A density functional study of the electronic structures of C₆O₆M₆ (M = Li, Na) clusters, as well as their potentials for dihydrogen storage, have been performed by two methods. Molecular dynamic simulations confirm that both clusters are thermodynamically stable. Calculations reveal that C₆O₆Li₆/C₆O₆Na₆ can adsorb up to 36/38H₂ molecules with a gravimetric uptake capacity of 26.10/19.90 wt%, exceeding the goal (5.5 wt%) set by the US Department of Energy (DOE). The adsorption energies of H₂ on C₆O₆Li₆ and C₆O₆Na₆ are in the range of 0.093–0.119 eV and 0.112–0.228 eV, respectively. The interactions of C₆O₆M₆ (M = Li, Na) with H₂ molecules are analyzed by a variety of electronic structure methods. Thermo-chemistry calculations indicate two H₂ in C₆O₆Li₆(H₂)₃₆ and fourteen H₂ in C₆O₆Na₆(H₂)₃₈ can be readily adsorbed at 77 K and desorbed at 298.15 K under atmospheric pressure, corresponding to the maximal reversible hydrogen storage densities are 2.11 wt% and 8.38 wt%, respectively. Higher pressure can improve the maximal reversible hydrogen storage abilities. Atom density matrix propagation (ADMP) molecular dynamic simulations indicate that H₂ molecules are substantially and strongly bound at 77 K and get efficiently released at elevated temperature (300 K). The (C₆O₆M₆)₂ (M = Li, Na) dimers can also efficiently adsorb multiple H₂ molecules with high gravimetric density and reversible average adsorption energy.

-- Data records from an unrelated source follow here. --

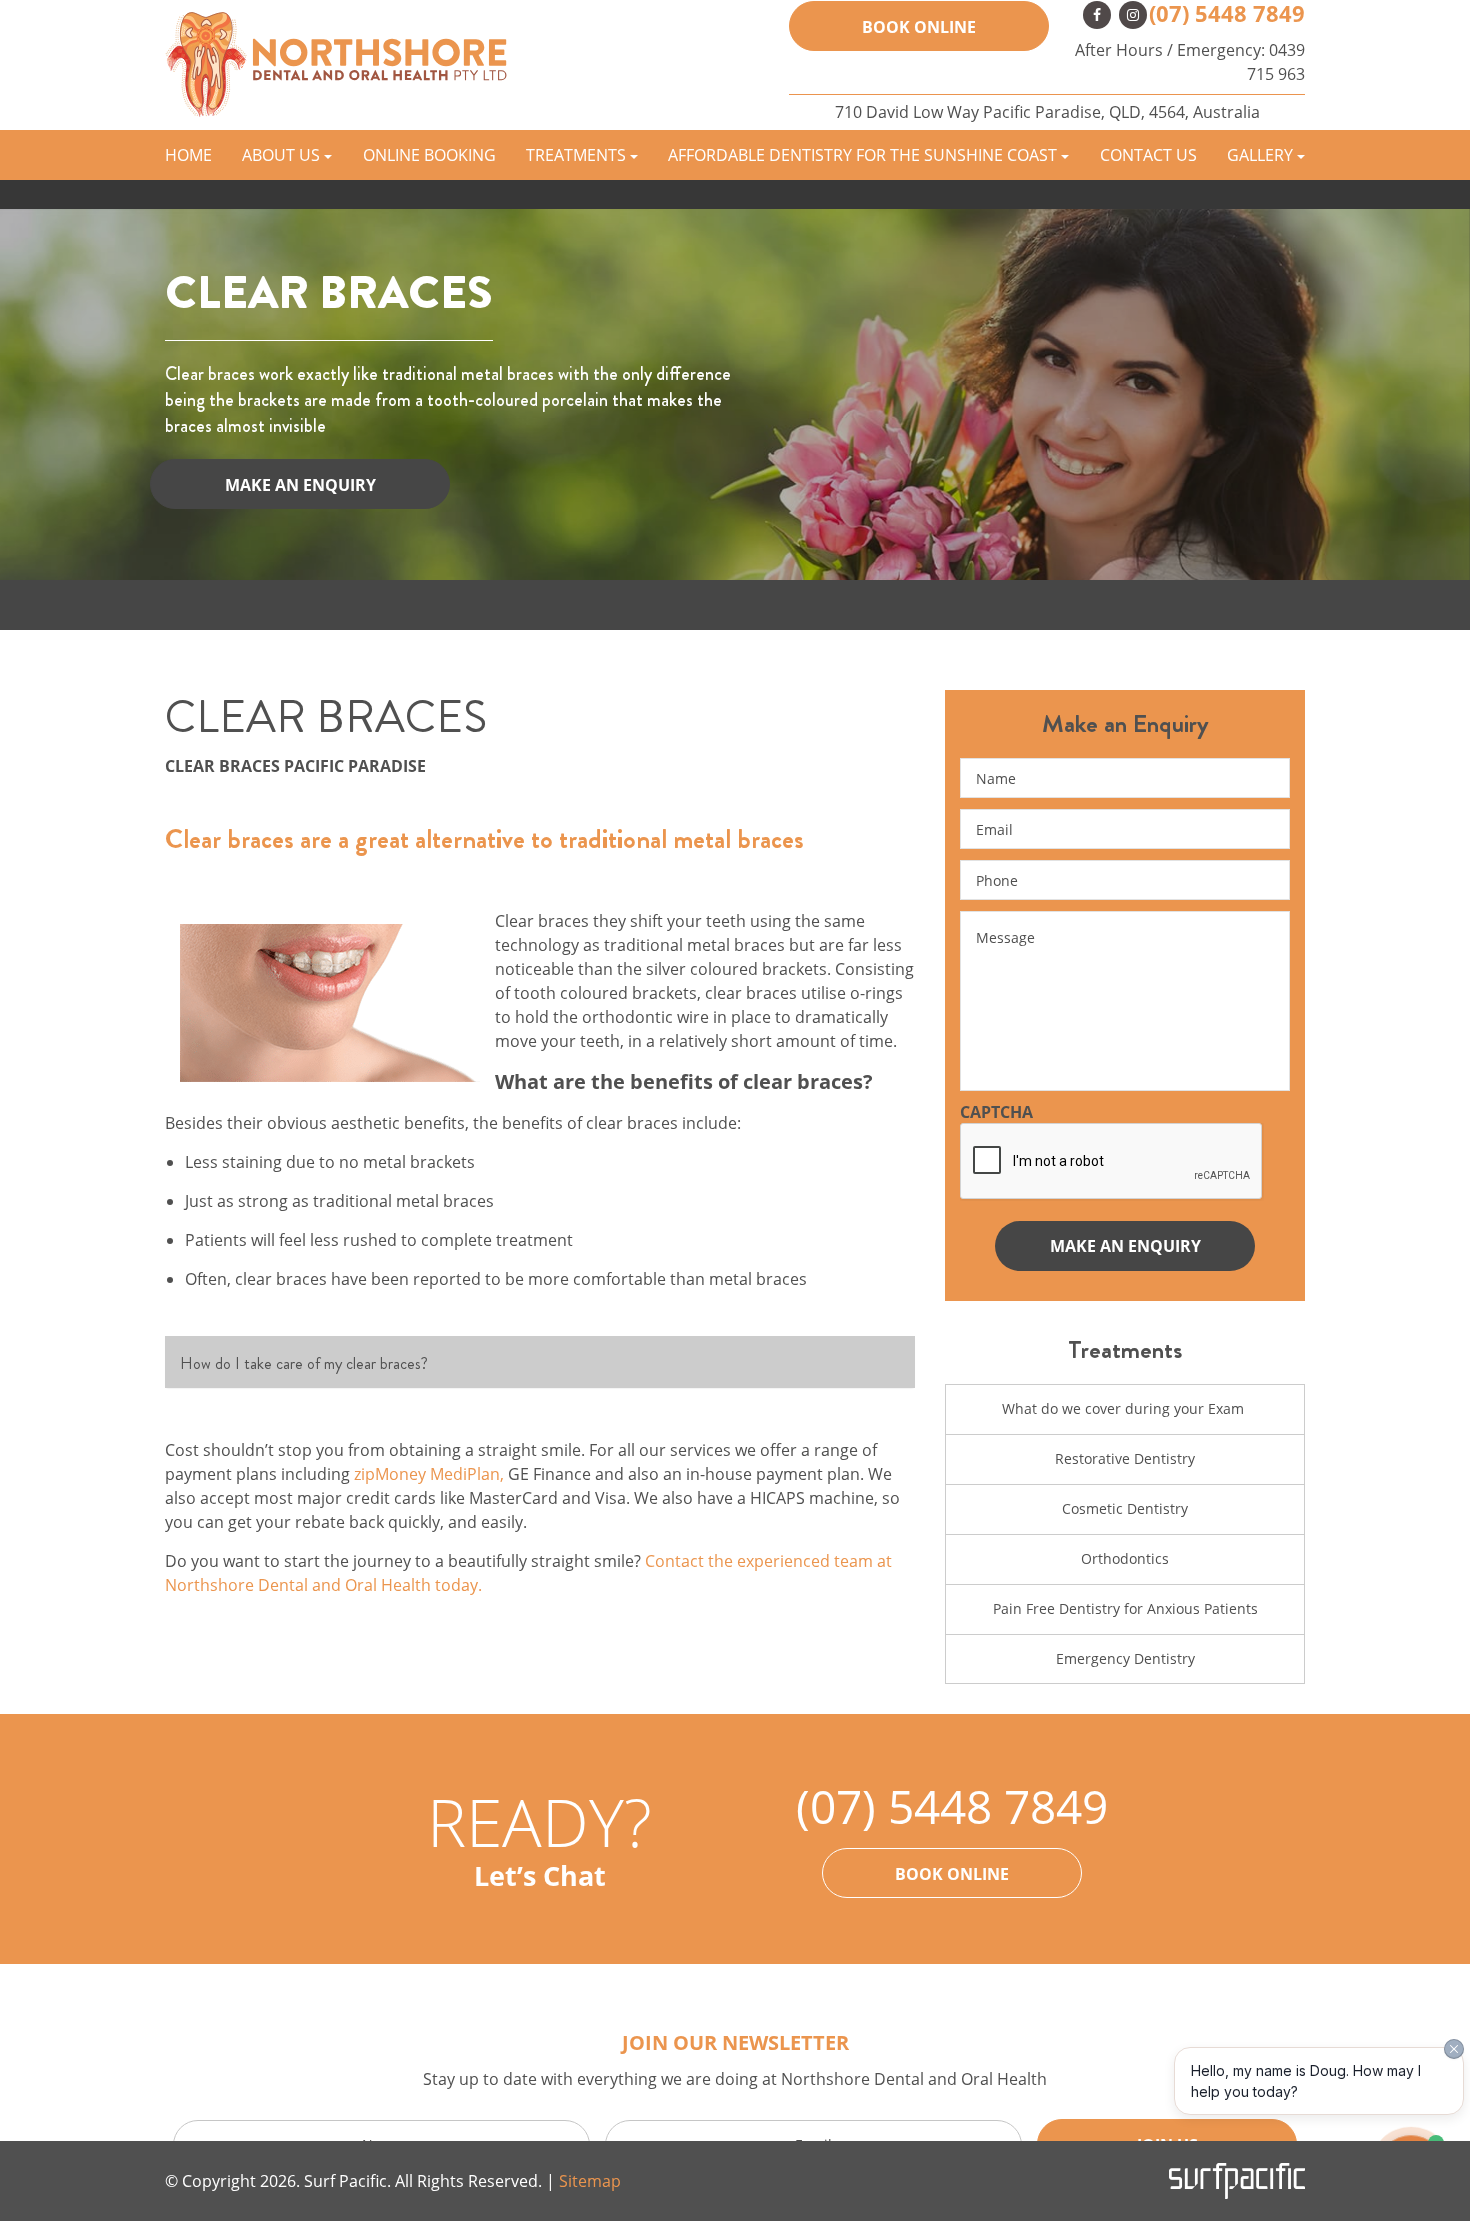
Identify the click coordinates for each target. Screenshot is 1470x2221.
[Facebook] (1097, 15)
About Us (283, 155)
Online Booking (429, 155)
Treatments (578, 155)
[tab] (540, 1362)
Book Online (952, 1874)
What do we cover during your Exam (1125, 1408)
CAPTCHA (996, 1112)
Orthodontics (1125, 1558)
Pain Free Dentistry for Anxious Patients (1125, 1608)
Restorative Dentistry (1125, 1458)
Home (188, 155)
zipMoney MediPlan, (429, 1474)
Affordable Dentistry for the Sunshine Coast (864, 155)
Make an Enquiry (300, 485)
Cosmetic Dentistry (1125, 1508)
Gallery (1262, 155)
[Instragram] (1133, 15)
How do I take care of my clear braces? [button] (304, 1363)
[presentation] (1112, 1162)
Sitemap (590, 2181)
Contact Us (1148, 155)
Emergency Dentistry (1125, 1658)
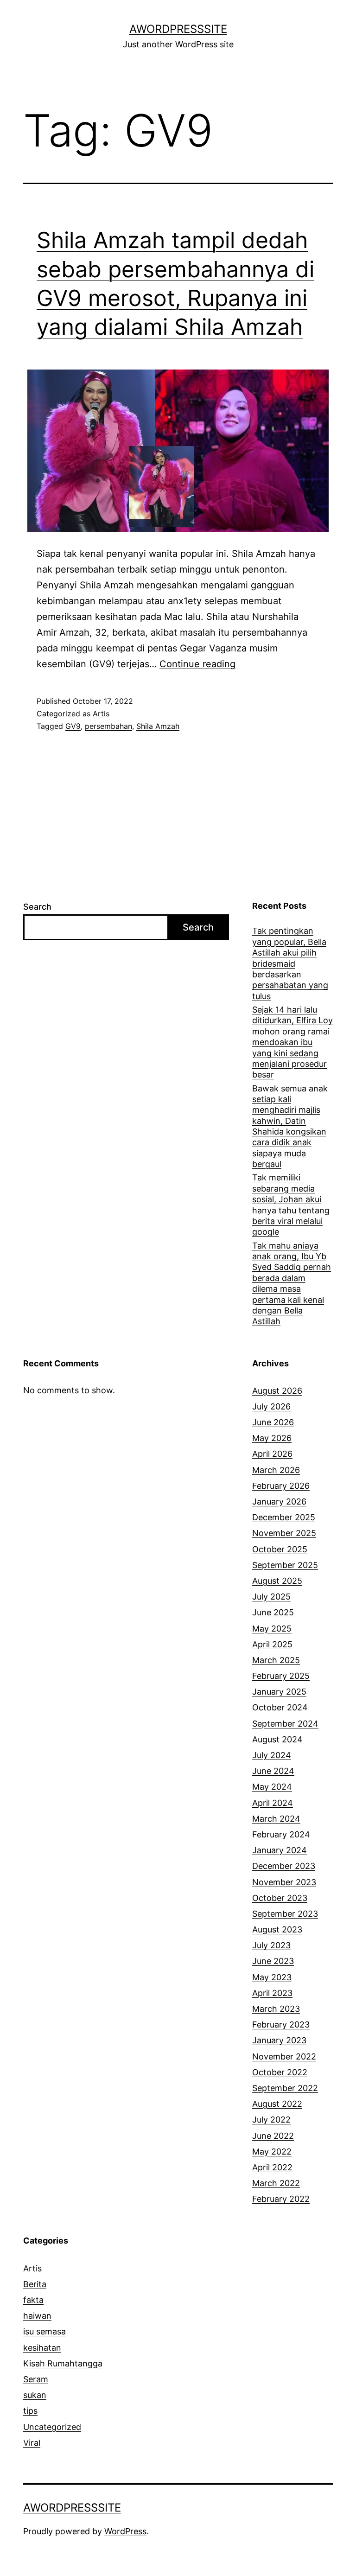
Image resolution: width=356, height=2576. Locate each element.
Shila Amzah (157, 726)
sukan (34, 2395)
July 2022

_{通过两种方法对 C 6} O ₆ M ₆ (M = Li, Na) 团簇的电子结构及其储氢潜力进行了密度泛函研究。分子动力学模拟证实这两个簇都是热力学稳定的。计算表明，C ₆ O ₆ Li ₆ /C ₆ O ₆ Na ₆最多可吸附36/38H ₂分子，重量吸附量为26.10/19.90 wt%，超过了美国部门设定的目标（5.5 wt%）能源部（DOE）。H ₂在C ₆ O上的吸附能₆ Li ₆和C ₆ O ₆ Na ₆的范围分别为0.093-0.119 eV和0.112-0.228 eV。通过多种电子结构方法分析了C ₆ O ₆ M ₆ (M = Li, Na) 与H ₂分子的相互作用。热化学计算表明C ₆ O ₆ Li ₆ (H ₂ ) _{36中有两个H 2} ， C ₆ O ₆ Na ₆ (H ₂ ) ₃₈中有14个H ₂在常压下77 K容易吸附，298.15 K容易解吸，对应的最大可逆储氢密度分别为2.11 wt%和8.38 wt%。较高的压力可以提高最大可逆储氢能力。原子密度矩阵传播 (ADMP) 分子动力学模拟表明，H ₂分子在 77 K 时充分且牢固地结合，并在高温 (300 K) 下有效释放。(C ₆ O ₆ M ₆ ) ₂ (M = Li, Na)二聚体还可以有效吸附多个H ₂分子，具有高重量密度和可逆平均吸附能。